# Task objective
Once the images are set aside, return every entry exactly.

START Listed records

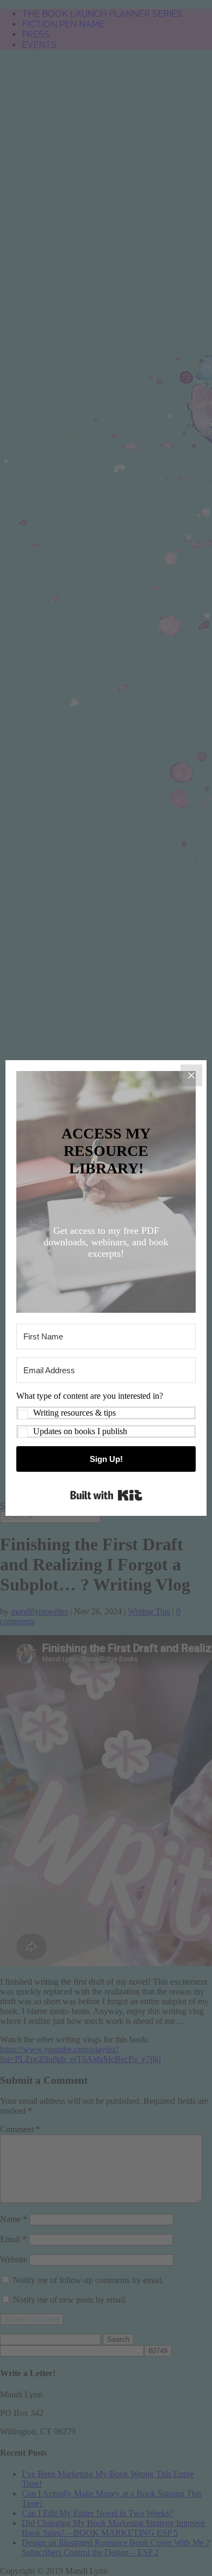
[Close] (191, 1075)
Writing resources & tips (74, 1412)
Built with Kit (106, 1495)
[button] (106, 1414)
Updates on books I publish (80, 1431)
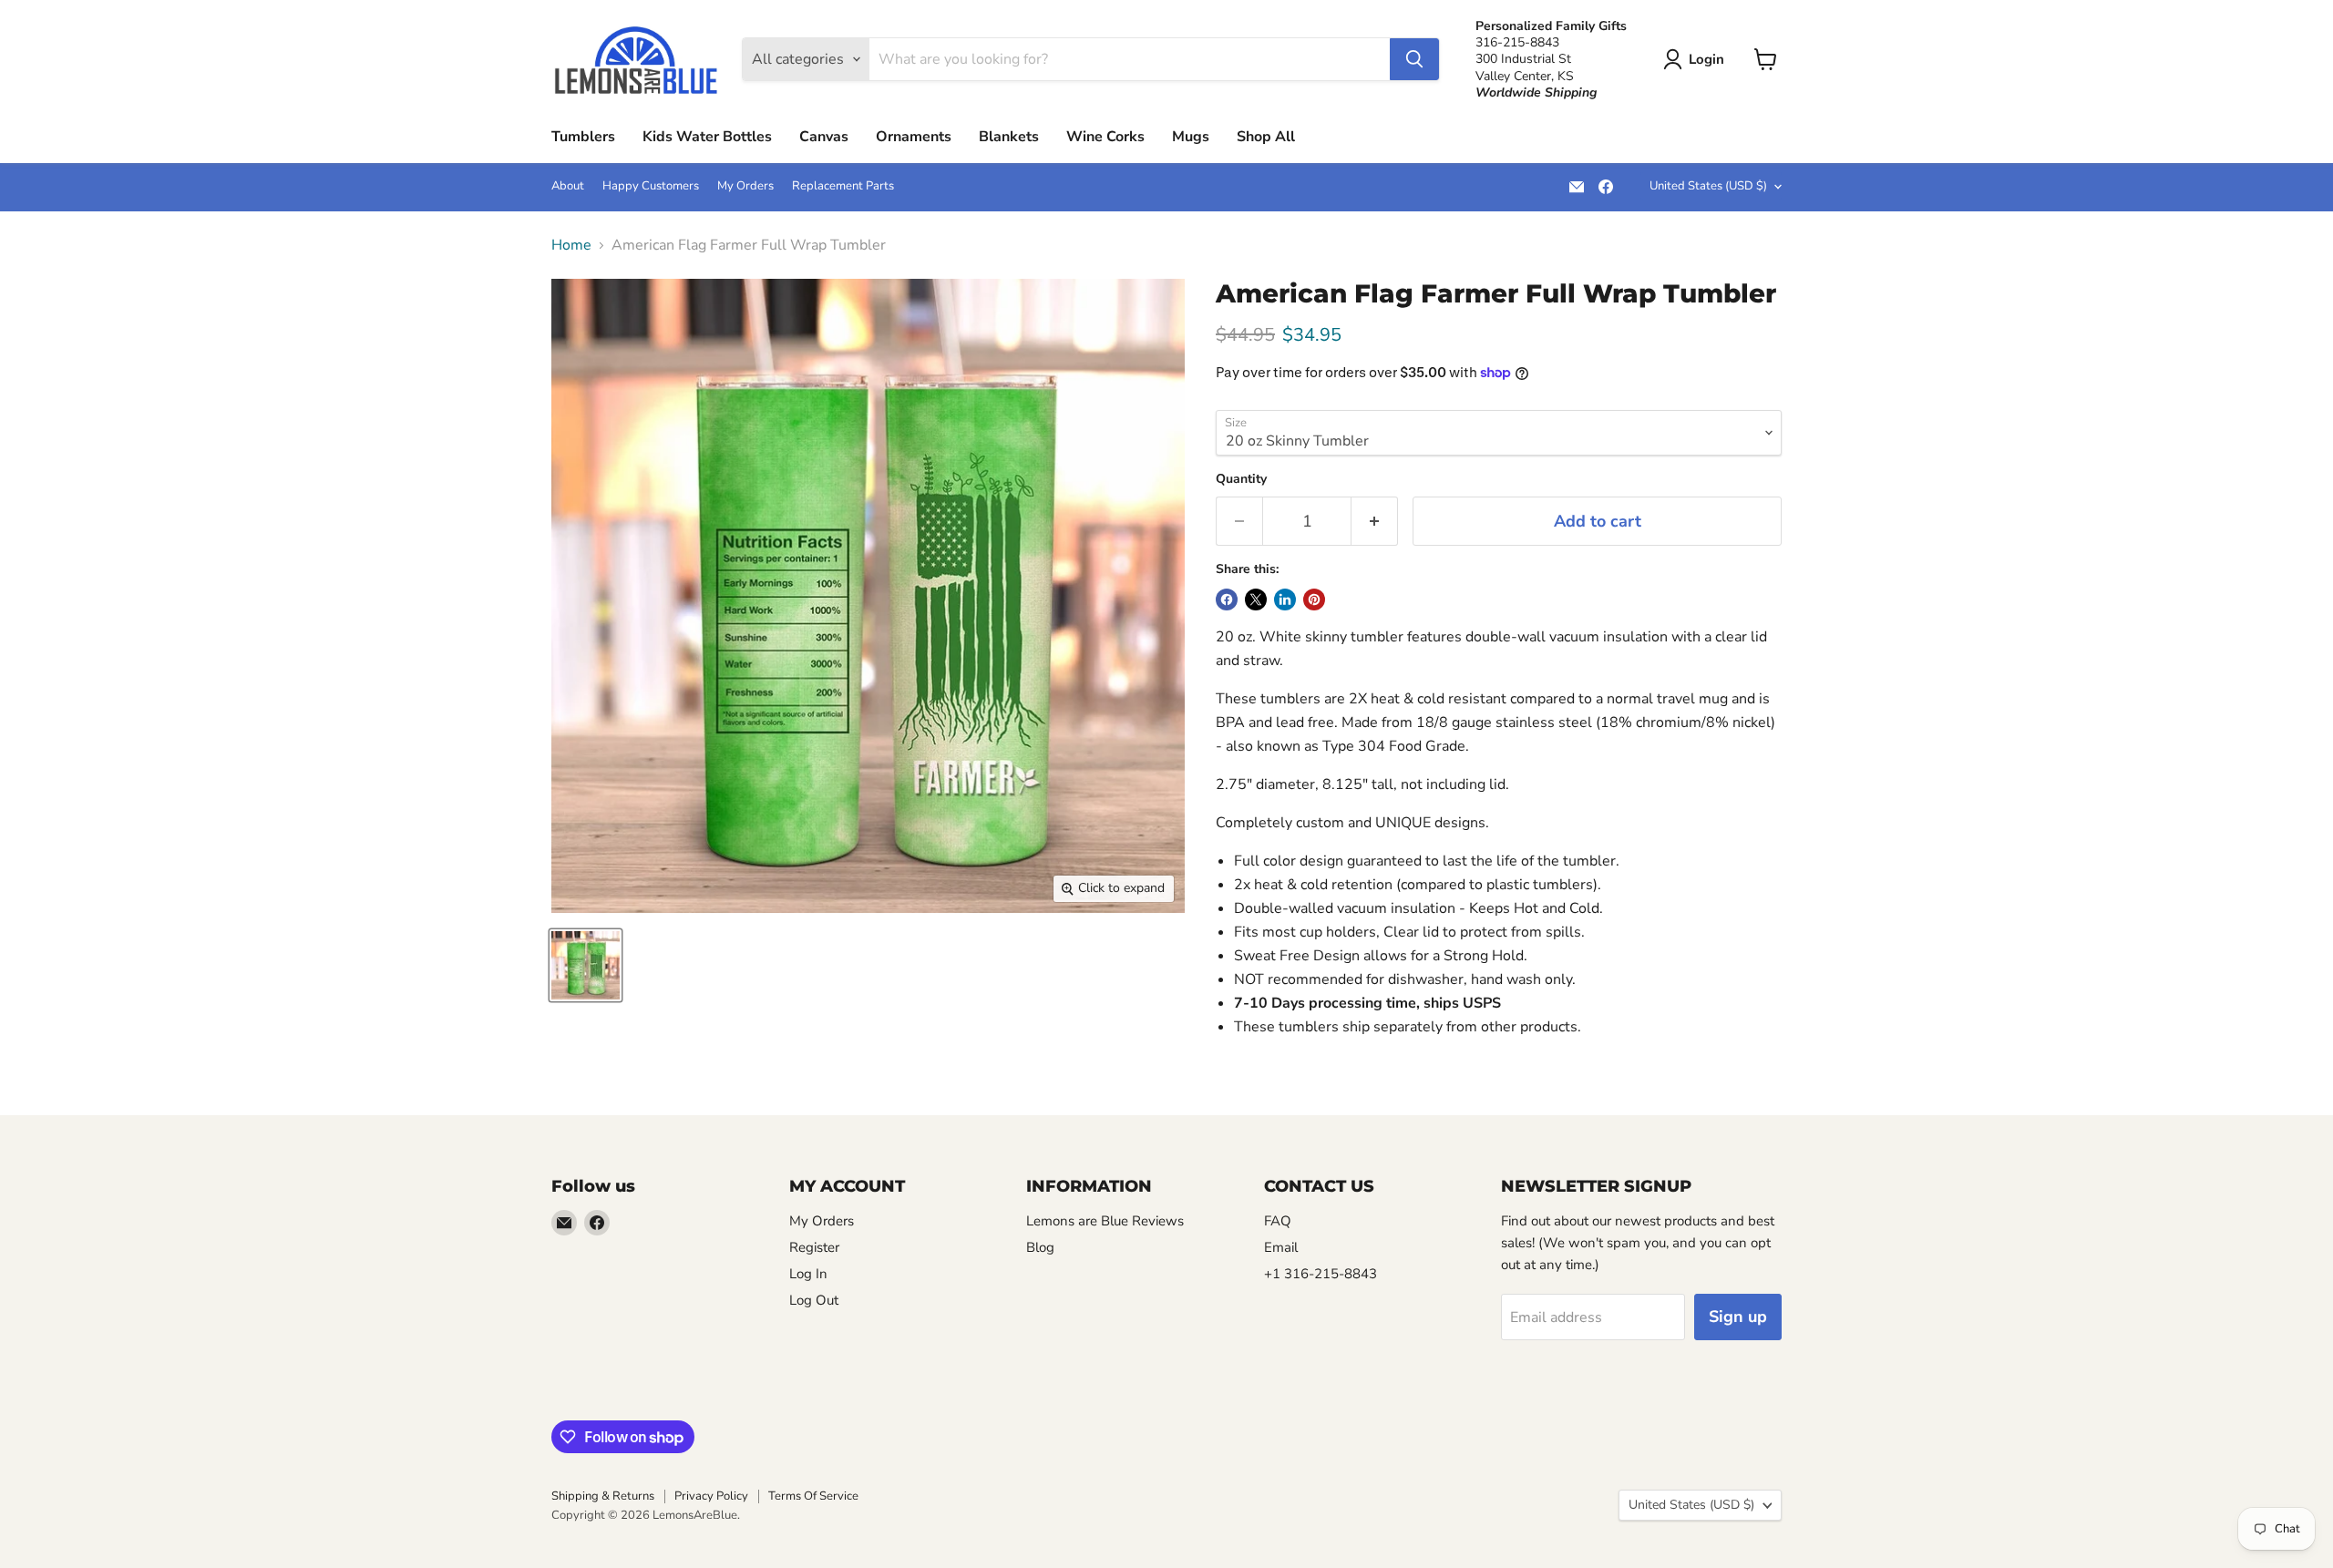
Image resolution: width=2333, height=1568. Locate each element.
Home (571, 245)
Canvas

END Listed records

# Answer section
[Close] (191, 1075)
Writing resources & tips (74, 1412)
Built with Kit (106, 1495)
[button] (106, 1414)
Updates on books I publish (80, 1431)
Image resolution: width=2333, height=1568. Locate each element.
Home (571, 245)
Canvas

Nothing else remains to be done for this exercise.